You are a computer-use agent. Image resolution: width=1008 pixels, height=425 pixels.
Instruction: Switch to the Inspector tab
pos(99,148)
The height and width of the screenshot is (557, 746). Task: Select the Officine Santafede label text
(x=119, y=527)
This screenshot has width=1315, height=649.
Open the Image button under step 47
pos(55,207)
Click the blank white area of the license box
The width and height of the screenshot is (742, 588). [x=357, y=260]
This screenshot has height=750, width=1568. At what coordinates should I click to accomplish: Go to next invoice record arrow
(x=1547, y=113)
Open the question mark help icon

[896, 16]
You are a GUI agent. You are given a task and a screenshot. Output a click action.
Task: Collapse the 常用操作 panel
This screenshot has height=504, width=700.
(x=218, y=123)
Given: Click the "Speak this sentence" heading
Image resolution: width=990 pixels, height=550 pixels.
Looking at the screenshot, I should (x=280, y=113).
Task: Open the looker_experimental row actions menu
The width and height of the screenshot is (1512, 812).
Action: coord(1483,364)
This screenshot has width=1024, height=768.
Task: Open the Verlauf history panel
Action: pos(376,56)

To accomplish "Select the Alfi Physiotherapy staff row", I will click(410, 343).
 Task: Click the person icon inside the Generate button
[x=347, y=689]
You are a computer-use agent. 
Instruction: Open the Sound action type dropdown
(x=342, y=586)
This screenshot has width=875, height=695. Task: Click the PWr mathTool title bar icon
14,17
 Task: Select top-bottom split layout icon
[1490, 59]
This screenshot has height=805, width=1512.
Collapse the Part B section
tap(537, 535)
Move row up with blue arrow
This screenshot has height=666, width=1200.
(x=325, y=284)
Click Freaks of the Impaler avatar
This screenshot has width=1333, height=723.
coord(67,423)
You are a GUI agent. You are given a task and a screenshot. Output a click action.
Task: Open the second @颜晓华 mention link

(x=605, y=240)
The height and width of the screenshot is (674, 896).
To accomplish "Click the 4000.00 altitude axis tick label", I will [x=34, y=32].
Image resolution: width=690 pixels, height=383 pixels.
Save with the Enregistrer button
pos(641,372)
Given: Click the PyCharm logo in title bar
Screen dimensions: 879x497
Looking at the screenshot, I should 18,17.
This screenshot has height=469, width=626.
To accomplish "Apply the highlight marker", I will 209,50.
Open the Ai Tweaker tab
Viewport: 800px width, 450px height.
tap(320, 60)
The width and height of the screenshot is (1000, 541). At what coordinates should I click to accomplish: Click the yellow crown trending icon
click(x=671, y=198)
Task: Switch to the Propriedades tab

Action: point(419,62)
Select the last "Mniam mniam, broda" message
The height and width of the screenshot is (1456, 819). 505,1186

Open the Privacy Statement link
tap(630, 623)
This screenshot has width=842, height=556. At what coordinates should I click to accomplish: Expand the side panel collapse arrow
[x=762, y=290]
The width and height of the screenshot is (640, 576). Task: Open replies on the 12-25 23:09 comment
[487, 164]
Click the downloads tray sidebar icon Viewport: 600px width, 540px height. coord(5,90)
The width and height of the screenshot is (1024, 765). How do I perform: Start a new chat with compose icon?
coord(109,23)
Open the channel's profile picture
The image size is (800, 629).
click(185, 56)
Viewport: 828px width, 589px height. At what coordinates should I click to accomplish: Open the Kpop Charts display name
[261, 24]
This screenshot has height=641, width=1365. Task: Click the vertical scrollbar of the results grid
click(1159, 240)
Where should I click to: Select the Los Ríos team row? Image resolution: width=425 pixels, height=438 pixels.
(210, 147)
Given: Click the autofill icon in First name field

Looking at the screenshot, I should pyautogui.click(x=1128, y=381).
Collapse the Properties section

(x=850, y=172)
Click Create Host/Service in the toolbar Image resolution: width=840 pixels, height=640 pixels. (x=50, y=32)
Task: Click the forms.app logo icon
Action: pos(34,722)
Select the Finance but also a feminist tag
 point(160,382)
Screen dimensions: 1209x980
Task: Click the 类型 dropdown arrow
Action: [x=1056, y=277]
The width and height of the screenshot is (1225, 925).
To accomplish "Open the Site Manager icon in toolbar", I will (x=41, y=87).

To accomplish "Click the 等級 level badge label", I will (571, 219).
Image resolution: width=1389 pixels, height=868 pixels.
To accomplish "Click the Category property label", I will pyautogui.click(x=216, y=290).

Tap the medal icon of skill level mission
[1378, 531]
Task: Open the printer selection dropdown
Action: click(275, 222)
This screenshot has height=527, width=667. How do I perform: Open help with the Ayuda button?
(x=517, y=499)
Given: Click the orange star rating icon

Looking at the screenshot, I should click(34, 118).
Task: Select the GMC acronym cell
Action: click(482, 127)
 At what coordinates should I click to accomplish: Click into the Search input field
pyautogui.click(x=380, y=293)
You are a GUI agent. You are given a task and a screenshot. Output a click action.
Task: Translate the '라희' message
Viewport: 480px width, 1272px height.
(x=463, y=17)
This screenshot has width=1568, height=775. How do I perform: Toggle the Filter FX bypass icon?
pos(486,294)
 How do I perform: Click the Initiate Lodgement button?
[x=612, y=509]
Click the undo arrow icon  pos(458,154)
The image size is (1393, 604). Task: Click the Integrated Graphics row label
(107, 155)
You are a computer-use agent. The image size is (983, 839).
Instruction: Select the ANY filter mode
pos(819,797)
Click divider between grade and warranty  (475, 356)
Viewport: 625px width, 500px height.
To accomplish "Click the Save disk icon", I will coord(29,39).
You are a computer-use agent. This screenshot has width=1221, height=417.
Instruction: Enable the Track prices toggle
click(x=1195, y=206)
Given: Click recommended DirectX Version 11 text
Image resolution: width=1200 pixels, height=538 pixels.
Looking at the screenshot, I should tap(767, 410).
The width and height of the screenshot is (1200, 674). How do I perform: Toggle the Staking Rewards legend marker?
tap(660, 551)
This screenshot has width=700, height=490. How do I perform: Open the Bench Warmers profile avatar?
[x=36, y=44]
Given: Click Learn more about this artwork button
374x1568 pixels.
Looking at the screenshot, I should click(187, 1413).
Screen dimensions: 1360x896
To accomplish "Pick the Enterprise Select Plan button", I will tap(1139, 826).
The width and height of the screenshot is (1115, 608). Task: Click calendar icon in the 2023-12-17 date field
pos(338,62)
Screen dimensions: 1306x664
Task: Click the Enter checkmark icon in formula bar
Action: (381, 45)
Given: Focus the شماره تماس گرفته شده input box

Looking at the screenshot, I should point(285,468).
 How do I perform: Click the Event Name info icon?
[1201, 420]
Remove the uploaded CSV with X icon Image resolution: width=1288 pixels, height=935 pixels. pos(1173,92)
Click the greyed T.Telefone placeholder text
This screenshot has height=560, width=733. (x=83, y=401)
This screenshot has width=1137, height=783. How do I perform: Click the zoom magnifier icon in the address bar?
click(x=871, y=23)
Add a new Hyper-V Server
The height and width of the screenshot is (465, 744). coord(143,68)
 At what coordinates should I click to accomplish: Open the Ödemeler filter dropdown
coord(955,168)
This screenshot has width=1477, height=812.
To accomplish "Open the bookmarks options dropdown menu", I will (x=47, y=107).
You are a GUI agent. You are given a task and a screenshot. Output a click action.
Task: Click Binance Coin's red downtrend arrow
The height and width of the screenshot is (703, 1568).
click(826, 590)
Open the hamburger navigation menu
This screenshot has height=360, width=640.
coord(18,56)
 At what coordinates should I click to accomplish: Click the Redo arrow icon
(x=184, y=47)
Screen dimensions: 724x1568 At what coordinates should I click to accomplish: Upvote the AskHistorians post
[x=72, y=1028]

= = = = = = =

Only the lines from the one with "The height and width of the screenshot is (703, 1568)." to the end of the entries above belong in your answer. Retype them exactly.

**Your solution:**
The height and width of the screenshot is (703, 1568).
click(826, 590)
Open the hamburger navigation menu
This screenshot has height=360, width=640.
coord(18,56)
 At what coordinates should I click to accomplish: Click the Redo arrow icon
(x=184, y=47)
Screen dimensions: 724x1568 At what coordinates should I click to accomplish: Upvote the AskHistorians post
[x=72, y=1028]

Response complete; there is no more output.